Prompt 1:
In the text on psychosocial care for transplant patients, what did patients who received professional psychosocial therapy show during BMT treatment?
Prompt 2:
Rewrite the text on psychosocial care for transplant patients, starting at "Psychosocial variables assessed" and ending at "assessment.", with "perceived" replaced by "reported".

Text segment:
'''
Psychosocial variables assessed before transplant have been shown to predict both psychosocial and physical
outcomes (Goetzmann et al., 2007). Social support has been an impact on survival rates following stem cell
transplant. Patients scoring a problematic social support prior to stem cell transplant showed a correspondence
with poorer survival (Frick et al., 2005) Patients with a high level of perceived social support had improved
survival (Colon et al, 1991) and higher quality of life (Frick et al., 2005; Rodrigue et al, 2000) The relation
between social support and positive health outcomes provides the emphasizes the importance of social support
assessment.
NCCN has clinical practice oncology guidelines, pathways, and protocols for recognizing, evaluating, and
treating psychological disturbances including distress, delirium, mood disorders, adjustment disorders,
anxiety, and personality disorders. The management of distress/depression should be based on a detailed
assessment of individual’s emotional, social, and psychological well-being with individualized interventions.
The individualized interventions may utilize several modalities including psychosocial therapy and
pharmacologic medication for symptom relief.
Psychosocial therapy includes, but not limited to, supportive psychotherapy, cognitive-behavioral therapy,
problem-solving techniques, and mindful-based therapy. Psychosocial therapy has been found to be effective for
cancer patients by improving the overall quality of life and reducing distress (Holland & Alici, 2010;
Jacobsen, 2009). Patients who received professional psychosocial therapy demonstrated significantly lower mood
disturbance during BMT treatment (Molassiotis, VanDen Akker, Milligan, Goldman, & Boughton, 1996).
'''
Stored records:
'''
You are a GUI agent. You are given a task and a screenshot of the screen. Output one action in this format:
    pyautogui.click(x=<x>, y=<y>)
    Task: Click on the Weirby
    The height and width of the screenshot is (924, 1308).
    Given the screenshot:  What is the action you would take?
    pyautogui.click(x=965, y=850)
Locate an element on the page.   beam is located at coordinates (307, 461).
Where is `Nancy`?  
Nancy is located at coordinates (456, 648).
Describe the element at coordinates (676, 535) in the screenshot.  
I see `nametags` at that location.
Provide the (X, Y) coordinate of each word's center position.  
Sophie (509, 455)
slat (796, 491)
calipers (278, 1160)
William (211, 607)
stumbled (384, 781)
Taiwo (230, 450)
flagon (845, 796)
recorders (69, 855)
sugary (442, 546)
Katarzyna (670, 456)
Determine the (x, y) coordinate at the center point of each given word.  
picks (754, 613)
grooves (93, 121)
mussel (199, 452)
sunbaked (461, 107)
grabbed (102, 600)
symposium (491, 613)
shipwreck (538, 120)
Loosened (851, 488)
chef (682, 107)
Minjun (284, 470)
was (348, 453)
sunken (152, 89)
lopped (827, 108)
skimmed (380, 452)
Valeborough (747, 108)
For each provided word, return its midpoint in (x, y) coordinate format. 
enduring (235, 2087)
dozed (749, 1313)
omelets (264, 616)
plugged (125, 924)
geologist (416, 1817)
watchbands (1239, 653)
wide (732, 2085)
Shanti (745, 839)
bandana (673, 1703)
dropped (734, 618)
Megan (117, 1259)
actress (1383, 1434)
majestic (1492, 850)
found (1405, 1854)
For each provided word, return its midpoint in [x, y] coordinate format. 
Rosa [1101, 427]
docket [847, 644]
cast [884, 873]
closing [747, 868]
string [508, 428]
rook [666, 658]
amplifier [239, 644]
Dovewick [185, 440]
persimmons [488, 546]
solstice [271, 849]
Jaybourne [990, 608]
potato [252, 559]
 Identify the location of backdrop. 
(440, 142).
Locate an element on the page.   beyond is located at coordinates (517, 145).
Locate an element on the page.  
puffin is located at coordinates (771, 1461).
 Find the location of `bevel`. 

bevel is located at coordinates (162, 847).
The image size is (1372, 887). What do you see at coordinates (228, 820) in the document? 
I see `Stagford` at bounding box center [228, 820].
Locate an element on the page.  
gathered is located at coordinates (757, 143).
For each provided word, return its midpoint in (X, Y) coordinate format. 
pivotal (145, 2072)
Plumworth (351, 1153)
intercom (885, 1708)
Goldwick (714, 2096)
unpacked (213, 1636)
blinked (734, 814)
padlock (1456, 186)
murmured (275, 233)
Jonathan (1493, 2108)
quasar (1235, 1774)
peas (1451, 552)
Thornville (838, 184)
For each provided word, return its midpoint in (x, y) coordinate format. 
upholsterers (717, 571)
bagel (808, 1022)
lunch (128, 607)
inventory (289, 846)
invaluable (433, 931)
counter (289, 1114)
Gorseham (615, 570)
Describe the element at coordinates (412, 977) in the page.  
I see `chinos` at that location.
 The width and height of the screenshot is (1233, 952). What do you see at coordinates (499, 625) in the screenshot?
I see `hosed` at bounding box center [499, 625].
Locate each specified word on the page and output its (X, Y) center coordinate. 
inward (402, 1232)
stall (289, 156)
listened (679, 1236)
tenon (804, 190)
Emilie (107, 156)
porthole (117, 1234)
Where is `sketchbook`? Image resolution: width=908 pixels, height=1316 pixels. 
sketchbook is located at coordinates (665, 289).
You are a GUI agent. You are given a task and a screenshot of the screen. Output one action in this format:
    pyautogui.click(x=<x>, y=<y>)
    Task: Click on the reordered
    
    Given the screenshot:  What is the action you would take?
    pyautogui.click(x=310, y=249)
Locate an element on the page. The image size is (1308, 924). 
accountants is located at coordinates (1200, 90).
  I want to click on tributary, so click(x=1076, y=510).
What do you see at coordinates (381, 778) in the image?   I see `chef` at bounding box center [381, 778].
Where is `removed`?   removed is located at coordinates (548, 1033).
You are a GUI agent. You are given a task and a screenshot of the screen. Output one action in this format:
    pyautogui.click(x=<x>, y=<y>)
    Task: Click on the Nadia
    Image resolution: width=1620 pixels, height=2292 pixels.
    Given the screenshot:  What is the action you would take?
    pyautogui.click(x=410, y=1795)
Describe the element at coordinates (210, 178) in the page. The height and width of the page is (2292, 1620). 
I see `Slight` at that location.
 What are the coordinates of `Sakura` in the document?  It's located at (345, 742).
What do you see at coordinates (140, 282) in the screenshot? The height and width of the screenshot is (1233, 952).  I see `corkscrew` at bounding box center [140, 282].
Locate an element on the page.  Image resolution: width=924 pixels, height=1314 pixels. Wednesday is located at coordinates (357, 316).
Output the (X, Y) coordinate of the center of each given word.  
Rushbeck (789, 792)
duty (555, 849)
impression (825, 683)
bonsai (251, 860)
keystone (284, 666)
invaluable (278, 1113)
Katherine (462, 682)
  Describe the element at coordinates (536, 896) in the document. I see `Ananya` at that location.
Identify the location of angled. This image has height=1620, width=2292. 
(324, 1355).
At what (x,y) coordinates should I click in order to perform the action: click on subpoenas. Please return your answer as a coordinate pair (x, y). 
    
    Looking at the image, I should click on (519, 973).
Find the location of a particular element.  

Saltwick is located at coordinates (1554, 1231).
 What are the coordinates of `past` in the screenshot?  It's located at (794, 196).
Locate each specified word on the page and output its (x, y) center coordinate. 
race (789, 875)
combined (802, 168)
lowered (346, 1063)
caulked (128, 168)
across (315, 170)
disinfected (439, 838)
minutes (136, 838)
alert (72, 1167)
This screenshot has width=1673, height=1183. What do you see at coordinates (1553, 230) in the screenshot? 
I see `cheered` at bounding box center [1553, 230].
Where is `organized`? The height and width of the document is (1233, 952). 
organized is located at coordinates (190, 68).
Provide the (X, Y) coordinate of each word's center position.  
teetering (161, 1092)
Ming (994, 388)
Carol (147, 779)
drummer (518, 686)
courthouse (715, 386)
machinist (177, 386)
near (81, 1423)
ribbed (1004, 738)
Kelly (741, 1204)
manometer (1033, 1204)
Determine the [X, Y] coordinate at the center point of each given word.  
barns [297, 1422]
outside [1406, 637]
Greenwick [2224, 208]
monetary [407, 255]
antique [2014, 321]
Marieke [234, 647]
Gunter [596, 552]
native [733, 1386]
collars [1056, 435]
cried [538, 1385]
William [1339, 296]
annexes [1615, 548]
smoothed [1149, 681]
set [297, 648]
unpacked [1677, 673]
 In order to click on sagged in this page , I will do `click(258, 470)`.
'''
Your solution 1:
Significantly lower mood disturbance.

Your solution 2:
Psychosocial variables assessed before transplant have been shown to predict both psychosocial and physical
outcomes (Goetzmann et al., 2007). Social support has been an impact on survival rates following stem cell
transplant. Patients scoring a problematic social support prior to stem cell transplant showed a correspondence
with poorer survival (Frick et al., 2005) Patients with a high level of reported social support had improved
survival (Colon et al, 1991) and higher quality of life (Frick et al., 2005; Rodrigue et al, 2000) The relation
between social support and positive health outcomes provides the emphasizes the importance of social support
assessment.